Gawtam Basant Rai pense que les autorités devraient s’assurer que les motocyclistes qui ont des motocyclettes dont le HP est en-dessous de 50 cc et qui ne paient pas de déclaration soient forcés d’avoir une vignette d’assurances collée sur la moto. «Comme ça, on est sûrs que s’il y a un accident considéré comme mineur et que le motocycliste soit en tort, son assurance puisse indemniser l’autre partie impliquée», dit le ‘Claims Manager’ de Ceylincostella.
Give the devil his due
Pour le ministre Anil Baichoo, il se dit être très heureux que cette loi sera en vigueur à Maurice, comme en France et en Angleterre : « Le constat à l’amiable va aider à décongestionner les routes en cas d’accidents sans grande gravité et aidera la police à se concentrer sur autre chose et à ne pas perdre du temps pour les constats ».
Xavier-Luc Duval, qui avait initié le concept de constat à l’amiable quand il était le No 3 du gouvernement travailliste en août 2000, il explique que cette loi va aider la police, quitte à faire des mécontents du côté des assureurs. « Quand j’avais initié le projet, la réticence des compagnies d’assurances était terrible. Elles avaient peur des abus. Mais, avec le dialogue, on était arrivé à leur faire comprendre de la nécessité de ce concept qui a fait ses preuves ailleurs et qui aide à décongestionner les routes. Et le projet avait été approuvé par le Conseil des ministres dirigé par Navin Ramgoolam, sur ma proposition », dit le leader du Parti Mauricien Xavier Duval (PMXD).

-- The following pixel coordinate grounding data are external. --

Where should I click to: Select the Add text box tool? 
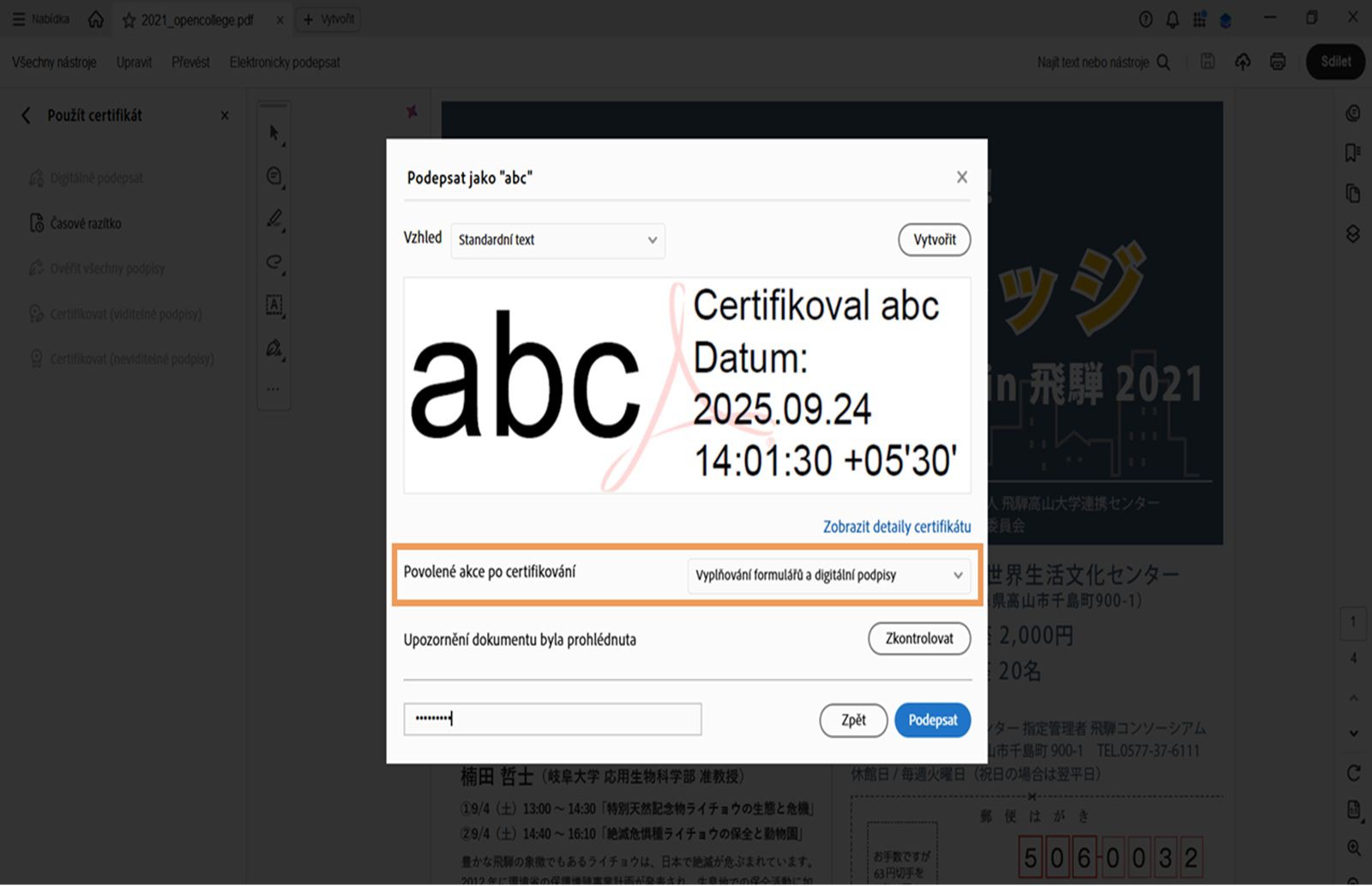[273, 306]
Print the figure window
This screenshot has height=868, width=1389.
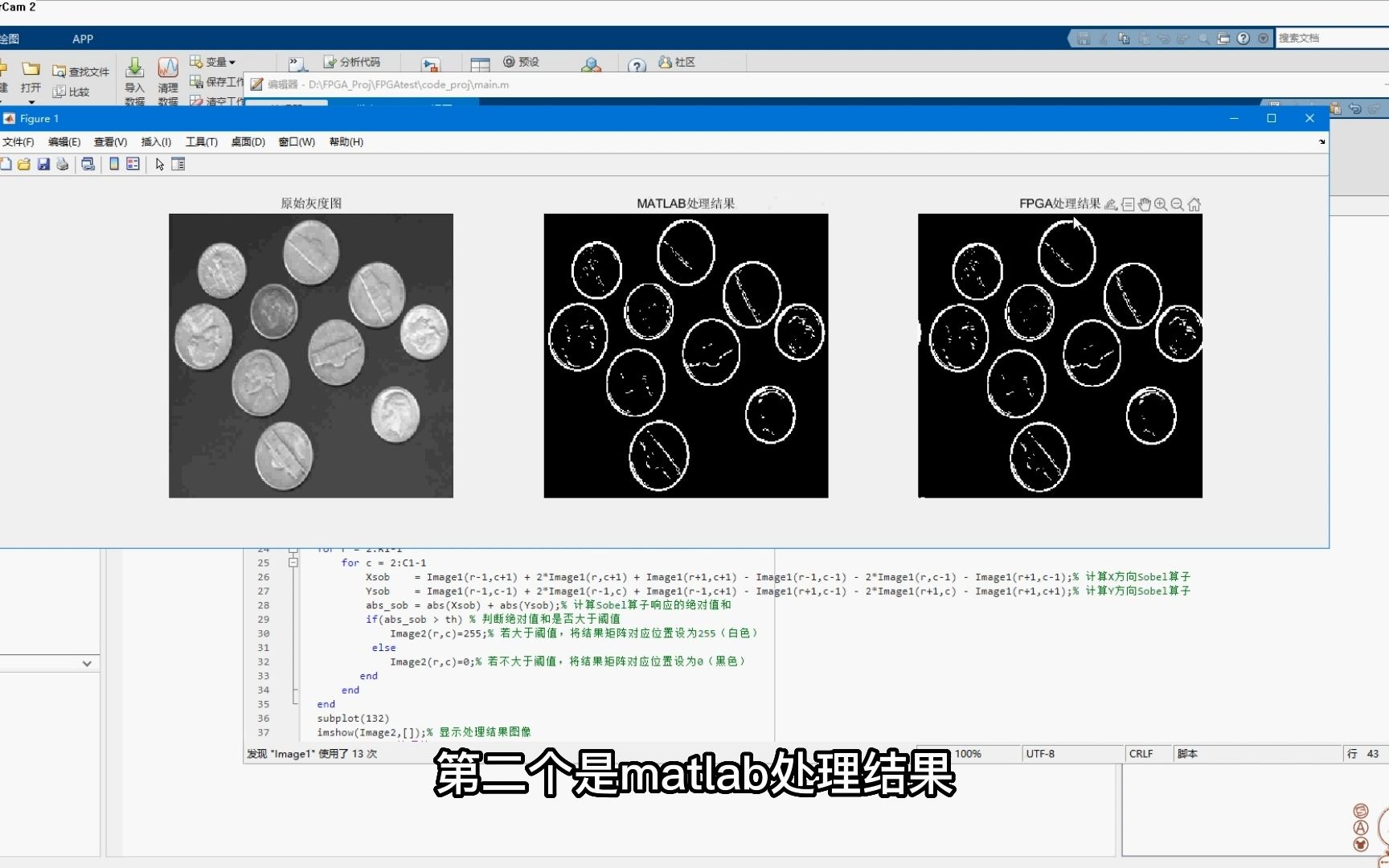(x=88, y=164)
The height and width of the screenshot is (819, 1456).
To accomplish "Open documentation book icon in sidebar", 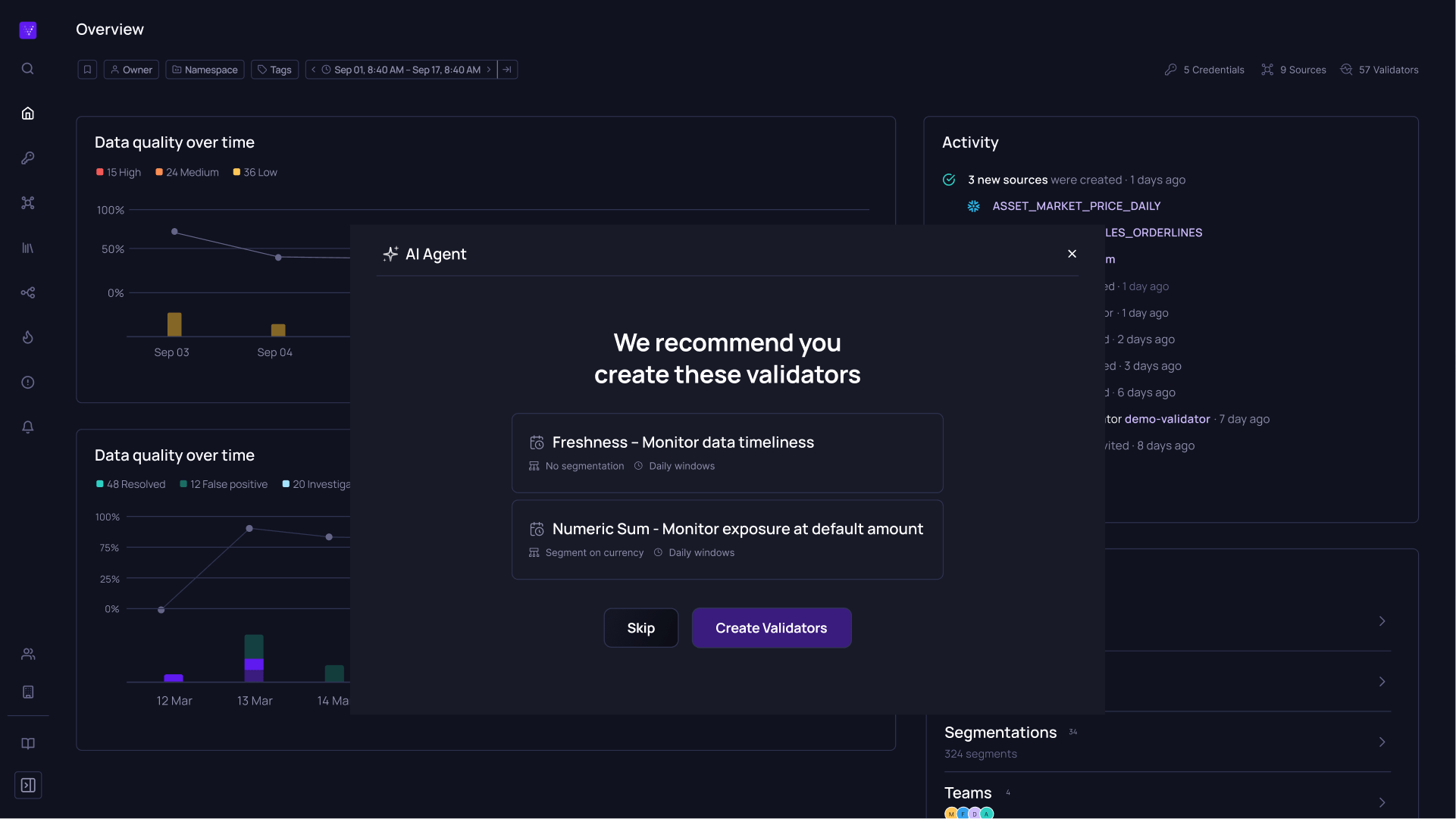I will 27,743.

Il explique qu’il avait dû batailler dur face à des assureurs qui ne voulaient pas faire le travail de la police : « Avant, la responsabilité revenait aux policiers de faire les constats pour le moindre petit accident. Les policiers travaillent gratuitement pour les assureurs. Ces derniers doivent désormais prendre leurs dispositions pour le faire. » Le député de l’Opposition déclare que la police, ici comme ailleurs, considère les accidents mineurs comme une affaire civile que deux parties règlent entre elles.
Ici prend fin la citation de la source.